Danielle Rowe (born 1982 in Shepparton) is an Australian-born ballet dancer and choreographer. She is the artistic director of Oregon Ballet Theatre.

== Dancing career ==
Rowe trained in Newcastle and Adelaide. She joined The Australian Ballet in 2001. She won the Telstra People's Choice Award in both 2003 and 2005 and in 2008 became a principal artist with the company.

In 2011, she joined the Houston Ballet as a first soloist (senior artist in Australian Ballet terms). and was promoted to principal dancer in August of the same year. In 2012 she joined Nederlands Dans Theater.

== Choreography career ==
In 2017, Rowe, who had retired from dancing, choreographed her first piece. This was For Pixie for SFDanceworks, where she became the associate artistic director.
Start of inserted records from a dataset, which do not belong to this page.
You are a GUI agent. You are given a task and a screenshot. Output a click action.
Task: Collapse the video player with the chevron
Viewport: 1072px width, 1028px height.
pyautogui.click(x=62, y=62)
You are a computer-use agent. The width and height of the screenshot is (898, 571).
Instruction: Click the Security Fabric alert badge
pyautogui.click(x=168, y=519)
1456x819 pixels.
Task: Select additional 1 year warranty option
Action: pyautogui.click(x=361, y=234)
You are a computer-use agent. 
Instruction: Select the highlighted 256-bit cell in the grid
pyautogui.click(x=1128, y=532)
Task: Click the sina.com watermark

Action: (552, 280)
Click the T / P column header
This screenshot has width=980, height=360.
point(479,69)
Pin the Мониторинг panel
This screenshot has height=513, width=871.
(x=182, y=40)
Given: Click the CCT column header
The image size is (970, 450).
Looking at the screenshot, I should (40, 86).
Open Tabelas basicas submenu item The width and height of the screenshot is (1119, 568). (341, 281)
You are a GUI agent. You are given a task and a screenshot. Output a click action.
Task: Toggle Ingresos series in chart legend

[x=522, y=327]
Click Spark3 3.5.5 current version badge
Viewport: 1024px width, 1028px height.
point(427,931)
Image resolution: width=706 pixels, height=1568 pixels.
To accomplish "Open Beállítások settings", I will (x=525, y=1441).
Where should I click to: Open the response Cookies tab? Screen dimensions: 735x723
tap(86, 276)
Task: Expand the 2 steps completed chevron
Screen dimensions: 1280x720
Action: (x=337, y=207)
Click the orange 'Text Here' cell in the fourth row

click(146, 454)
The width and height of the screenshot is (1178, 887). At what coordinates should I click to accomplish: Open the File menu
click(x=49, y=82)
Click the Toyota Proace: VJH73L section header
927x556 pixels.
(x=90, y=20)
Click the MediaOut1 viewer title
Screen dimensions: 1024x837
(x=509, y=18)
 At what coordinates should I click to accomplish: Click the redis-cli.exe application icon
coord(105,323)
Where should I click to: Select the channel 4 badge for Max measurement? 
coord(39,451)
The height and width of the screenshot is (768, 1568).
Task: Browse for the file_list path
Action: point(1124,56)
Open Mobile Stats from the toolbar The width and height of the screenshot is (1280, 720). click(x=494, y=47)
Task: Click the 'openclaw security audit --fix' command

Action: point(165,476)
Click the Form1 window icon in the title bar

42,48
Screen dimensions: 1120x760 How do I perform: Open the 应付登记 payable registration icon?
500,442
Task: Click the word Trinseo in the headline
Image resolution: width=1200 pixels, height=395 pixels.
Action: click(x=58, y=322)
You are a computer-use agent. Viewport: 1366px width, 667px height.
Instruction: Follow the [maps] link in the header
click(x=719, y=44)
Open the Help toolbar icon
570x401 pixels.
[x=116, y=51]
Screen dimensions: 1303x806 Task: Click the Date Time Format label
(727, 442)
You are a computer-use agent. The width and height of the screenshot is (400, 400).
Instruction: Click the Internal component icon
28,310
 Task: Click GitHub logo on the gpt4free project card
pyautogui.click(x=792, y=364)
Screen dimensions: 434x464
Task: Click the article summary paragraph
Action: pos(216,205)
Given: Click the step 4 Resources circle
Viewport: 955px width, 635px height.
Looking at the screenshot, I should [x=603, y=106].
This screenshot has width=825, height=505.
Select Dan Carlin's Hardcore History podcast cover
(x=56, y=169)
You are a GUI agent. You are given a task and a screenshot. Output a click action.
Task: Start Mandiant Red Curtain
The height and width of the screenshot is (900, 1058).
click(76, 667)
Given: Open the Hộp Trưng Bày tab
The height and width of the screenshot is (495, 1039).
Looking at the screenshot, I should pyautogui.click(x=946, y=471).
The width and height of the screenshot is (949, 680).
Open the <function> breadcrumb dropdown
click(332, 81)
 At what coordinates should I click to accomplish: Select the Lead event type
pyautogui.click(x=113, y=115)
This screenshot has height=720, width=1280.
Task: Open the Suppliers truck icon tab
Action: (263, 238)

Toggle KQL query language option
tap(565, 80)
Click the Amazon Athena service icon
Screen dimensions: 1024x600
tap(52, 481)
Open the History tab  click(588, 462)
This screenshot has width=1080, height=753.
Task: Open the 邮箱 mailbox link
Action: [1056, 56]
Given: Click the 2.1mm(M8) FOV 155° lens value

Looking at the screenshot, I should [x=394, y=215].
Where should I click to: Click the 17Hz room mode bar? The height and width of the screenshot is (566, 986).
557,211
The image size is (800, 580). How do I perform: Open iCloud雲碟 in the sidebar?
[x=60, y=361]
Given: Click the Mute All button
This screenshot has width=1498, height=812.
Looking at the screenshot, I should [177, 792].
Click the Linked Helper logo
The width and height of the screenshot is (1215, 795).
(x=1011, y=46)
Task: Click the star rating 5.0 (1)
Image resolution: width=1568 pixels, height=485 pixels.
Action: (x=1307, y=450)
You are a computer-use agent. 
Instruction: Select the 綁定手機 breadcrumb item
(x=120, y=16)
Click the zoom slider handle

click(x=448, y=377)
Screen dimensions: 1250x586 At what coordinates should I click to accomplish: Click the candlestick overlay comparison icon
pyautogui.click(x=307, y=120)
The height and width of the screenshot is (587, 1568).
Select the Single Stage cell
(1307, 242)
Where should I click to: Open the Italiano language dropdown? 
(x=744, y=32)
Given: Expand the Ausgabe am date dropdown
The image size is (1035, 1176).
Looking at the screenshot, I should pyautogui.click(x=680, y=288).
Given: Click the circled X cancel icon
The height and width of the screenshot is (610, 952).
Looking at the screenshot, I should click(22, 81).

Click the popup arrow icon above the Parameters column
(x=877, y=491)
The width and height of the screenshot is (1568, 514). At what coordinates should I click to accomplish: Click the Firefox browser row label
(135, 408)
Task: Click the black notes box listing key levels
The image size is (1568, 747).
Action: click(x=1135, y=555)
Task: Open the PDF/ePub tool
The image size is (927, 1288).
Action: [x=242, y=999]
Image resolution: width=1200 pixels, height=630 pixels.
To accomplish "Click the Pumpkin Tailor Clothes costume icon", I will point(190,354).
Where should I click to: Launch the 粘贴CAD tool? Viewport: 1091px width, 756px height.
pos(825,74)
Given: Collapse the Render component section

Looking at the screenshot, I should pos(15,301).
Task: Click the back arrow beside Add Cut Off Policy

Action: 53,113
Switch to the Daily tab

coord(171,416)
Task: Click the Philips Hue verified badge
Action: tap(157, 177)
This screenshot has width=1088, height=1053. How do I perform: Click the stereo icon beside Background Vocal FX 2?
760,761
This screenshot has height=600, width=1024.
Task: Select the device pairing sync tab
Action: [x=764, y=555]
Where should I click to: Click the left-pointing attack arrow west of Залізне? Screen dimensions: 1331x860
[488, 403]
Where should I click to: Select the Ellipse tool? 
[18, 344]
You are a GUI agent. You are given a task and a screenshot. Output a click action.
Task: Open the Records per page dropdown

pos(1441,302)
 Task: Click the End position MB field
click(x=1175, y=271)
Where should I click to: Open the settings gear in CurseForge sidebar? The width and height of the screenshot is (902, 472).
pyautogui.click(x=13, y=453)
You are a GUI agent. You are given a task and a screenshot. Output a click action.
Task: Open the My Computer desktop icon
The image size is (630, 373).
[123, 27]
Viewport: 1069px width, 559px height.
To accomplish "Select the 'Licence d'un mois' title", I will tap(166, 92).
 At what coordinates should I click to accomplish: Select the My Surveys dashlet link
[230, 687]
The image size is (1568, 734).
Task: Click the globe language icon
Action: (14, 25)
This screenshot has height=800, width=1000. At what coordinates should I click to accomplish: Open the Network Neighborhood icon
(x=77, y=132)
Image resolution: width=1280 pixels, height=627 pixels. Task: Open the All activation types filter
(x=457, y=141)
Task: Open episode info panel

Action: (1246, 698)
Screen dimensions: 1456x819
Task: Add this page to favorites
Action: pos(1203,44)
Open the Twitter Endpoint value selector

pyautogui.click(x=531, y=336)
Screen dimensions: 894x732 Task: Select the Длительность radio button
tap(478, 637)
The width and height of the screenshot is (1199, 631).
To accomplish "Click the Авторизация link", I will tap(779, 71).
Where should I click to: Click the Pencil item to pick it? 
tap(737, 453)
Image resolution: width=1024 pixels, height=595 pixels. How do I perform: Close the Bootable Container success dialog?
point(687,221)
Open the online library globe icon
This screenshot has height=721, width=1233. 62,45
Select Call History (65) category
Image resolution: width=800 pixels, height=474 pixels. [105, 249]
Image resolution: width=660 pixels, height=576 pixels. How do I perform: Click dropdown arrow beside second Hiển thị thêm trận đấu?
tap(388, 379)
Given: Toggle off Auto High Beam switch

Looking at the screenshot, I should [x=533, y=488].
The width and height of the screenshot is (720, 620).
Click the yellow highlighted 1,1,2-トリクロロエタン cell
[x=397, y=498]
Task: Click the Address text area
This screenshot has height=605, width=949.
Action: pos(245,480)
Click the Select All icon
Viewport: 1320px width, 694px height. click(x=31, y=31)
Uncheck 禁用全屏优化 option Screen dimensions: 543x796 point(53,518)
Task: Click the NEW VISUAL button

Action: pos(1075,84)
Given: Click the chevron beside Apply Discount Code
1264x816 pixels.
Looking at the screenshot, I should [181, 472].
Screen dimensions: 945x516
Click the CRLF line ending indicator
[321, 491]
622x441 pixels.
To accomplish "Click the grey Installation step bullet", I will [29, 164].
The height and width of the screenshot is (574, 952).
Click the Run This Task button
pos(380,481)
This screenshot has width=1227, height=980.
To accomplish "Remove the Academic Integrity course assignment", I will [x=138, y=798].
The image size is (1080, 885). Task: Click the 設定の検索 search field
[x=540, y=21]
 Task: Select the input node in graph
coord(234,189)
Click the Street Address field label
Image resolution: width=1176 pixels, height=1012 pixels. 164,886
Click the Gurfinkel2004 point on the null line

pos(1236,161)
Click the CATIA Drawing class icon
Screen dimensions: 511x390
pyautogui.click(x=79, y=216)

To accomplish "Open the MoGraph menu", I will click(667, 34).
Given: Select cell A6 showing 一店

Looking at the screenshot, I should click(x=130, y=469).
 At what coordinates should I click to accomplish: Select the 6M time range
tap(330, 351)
The piece is inspired by her grandparents, and has since been performed by San Francisco Ballet and Ballet Idaho.

Rowe's ballet Fury, inspired by the film Mad Max: Fury Road, premiered in San Francisco in September 2018. The work was produced by Kate Duhamel and featured dancers from LINES Ballet and San Francisco Ballet, including Adji Cissoko, Babatunji, Frances Chung, Dores André, and Rowe's husband Luke Ingham. Fury was later performed in San Jose at the Silicon Valley Comic Con, Oakland, and also returned to San Francisco.

After seeing For Pixie, Helgi Tomasson, artistic director of San Francisco Ballet, hired her to choreograph a piece, UnSaid, for San Francisco's 2019 opening gala. Her first ensemble piece for the company, Wooden Dimes, starring Sarah Van Patten, premiered in March 2021 in a digital program due to the COVID-19 pandemic. Madcap, starring principal dancer Tiit Helimets as a clown having a personal crisis, premiered January 20, 2023 with San Francisco Ballet at the War Memorial Opera House.

In 2023, she became the artistic director of Oregon Ballet Theatre

== Awards ==
In 2009, Rowe won the Walter Bourke prize, which allowed her to travel to New York and perform with Christopher Wheeldon's dance company Morphoses. In 2010, she won a Helpmann Award for her performance in Dyad 1929 by Wayne McGregor.

In 2012, Rowe was named one of "25 to Watch" by Dance Magazine.

== Personal life ==
Rowe is married to fellow South Australian Luke Ingham. Ingham also danced with Houston Ballet for the 2011–2012 season. In 2012, he joined San Francisco Ballet where he was promoted to principal dancer in 2014. Rowe joined him in San Francisco, and they married at City Hall. They have two children.